_Supplied passage_
>>>>

# Hellish roommates-- your worst experiences



## bound for mexico (Oct 17, 2005)

I live with two roommates who have become my close friends in the past year. And one roommate whose self absorption is so huge I just can't like her. I'm curious what experiences other people have had and what you've done about them, especially considering how difficult it is to confront people about their behavior.


----------



## pita (Jan 17, 2004)

I was supposed to only have one roommate, but what I actually got was a pregnant roommate with a husband and a habit of eating my food and talking about me behind my back. She wouldn't talk to me, never went to class, and rarely cleaned. She lied about me to her mother and brought a dog into the apartment without asking.


----------



## rdf8585 (Nov 19, 2004)

I lived two semesters in a dorm - had one roommate the first semester. We never talked outside of a few formalities a day. I didn't bother him and he didn't bother me. But it was awkward.


----------



## black_mamba (Aug 29, 2005)

Not exactly a room mate, but I lived with one guy once who spent almost an entire year bullying me because I had no social skills and he assumed I was always being rude when I was simply shy. God dammit.


----------



## LittleMissNobody (Jan 29, 2006)

:shock 

You can actually manage to live with people you feel uncomfortable around? I'm worrying about where I'll live when I go to Uni because I couldn't live with strangers.


----------



## eddie (Jan 20, 2005)

LittleMissNobody said:



> :shock
> 
> You can actually manage to live with people you feel uncomfortable around? I'm worrying about where I'll live when I go to Uni because I couldn't live with strangers.

<<<<

_Directive A_
According to the roommate thread, how many semesters did rdf8585 spend living in a dorm?
The forum thread and the records that follow it come from unrelated sources.

_Task inputs_
>>>>

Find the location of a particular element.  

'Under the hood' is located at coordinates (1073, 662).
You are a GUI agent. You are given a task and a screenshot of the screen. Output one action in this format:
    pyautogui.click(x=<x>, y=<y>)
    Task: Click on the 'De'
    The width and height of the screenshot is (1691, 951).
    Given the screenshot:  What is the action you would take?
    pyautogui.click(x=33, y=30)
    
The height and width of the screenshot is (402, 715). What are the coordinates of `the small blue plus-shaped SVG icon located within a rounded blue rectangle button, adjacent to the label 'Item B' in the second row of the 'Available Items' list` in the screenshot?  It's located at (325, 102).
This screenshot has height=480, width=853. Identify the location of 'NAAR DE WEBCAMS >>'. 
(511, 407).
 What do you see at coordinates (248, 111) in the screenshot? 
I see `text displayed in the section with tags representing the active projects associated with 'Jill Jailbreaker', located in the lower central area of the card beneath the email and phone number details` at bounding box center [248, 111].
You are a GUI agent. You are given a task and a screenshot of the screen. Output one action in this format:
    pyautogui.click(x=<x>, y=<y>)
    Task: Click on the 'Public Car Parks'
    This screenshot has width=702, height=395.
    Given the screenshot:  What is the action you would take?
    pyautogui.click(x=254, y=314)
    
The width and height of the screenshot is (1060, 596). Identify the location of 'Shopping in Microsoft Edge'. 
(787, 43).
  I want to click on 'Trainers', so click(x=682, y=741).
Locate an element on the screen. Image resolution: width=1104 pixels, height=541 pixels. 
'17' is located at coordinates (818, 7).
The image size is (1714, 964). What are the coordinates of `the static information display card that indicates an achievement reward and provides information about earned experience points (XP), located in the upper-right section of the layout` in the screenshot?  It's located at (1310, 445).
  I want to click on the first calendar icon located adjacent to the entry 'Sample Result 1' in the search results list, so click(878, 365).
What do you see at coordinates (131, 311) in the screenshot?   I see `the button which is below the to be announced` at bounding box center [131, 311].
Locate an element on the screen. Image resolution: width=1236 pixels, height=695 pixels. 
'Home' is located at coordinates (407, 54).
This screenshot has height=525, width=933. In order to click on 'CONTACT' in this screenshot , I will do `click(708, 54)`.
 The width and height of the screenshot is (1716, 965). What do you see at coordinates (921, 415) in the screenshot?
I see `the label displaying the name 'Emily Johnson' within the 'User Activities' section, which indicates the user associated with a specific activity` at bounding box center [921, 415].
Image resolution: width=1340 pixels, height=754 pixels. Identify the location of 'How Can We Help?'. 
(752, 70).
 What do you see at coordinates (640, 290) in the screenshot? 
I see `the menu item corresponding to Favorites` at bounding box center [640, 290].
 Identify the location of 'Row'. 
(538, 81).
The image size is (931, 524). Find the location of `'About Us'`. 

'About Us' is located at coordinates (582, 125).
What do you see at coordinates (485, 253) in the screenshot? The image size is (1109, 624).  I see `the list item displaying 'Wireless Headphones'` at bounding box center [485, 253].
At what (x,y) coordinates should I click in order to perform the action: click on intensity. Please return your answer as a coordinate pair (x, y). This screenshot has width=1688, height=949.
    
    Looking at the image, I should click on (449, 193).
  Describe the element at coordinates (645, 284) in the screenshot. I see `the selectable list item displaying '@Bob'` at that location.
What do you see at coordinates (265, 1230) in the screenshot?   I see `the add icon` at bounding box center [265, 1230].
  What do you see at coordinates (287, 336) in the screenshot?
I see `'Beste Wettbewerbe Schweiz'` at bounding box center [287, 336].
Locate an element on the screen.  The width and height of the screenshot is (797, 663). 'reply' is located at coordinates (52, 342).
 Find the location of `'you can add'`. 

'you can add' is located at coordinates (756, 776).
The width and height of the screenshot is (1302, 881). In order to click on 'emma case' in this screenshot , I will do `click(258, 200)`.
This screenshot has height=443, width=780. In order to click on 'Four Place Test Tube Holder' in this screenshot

<<<<

_Directive B_
Print the lines of the records from the line containing "The image size is (1714, 964)." through the line containing "What do you see at coordinates (485, 253)", both lines included.

_Result A_
Two semesters.

_Result B_
The image size is (1714, 964). What are the coordinates of `the static information display card that indicates an achievement reward and provides information about earned experience points (XP), located in the upper-right section of the layout` in the screenshot?  It's located at (1310, 445).
  I want to click on the first calendar icon located adjacent to the entry 'Sample Result 1' in the search results list, so click(878, 365).
What do you see at coordinates (131, 311) in the screenshot?   I see `the button which is below the to be announced` at bounding box center [131, 311].
Locate an element on the screen. Image resolution: width=1236 pixels, height=695 pixels. 
'Home' is located at coordinates (407, 54).
This screenshot has height=525, width=933. In order to click on 'CONTACT' in this screenshot , I will do `click(708, 54)`.
 The width and height of the screenshot is (1716, 965). What do you see at coordinates (921, 415) in the screenshot?
I see `the label displaying the name 'Emily Johnson' within the 'User Activities' section, which indicates the user associated with a specific activity` at bounding box center [921, 415].
Image resolution: width=1340 pixels, height=754 pixels. Identify the location of 'How Can We Help?'. 
(752, 70).
 What do you see at coordinates (640, 290) in the screenshot? 
I see `the menu item corresponding to Favorites` at bounding box center [640, 290].
 Identify the location of 'Row'. 
(538, 81).
The image size is (931, 524). Find the location of `'About Us'`. 

'About Us' is located at coordinates (582, 125).
What do you see at coordinates (485, 253) in the screenshot? The image size is (1109, 624).  I see `the list item displaying 'Wireless Headphones'` at bounding box center [485, 253].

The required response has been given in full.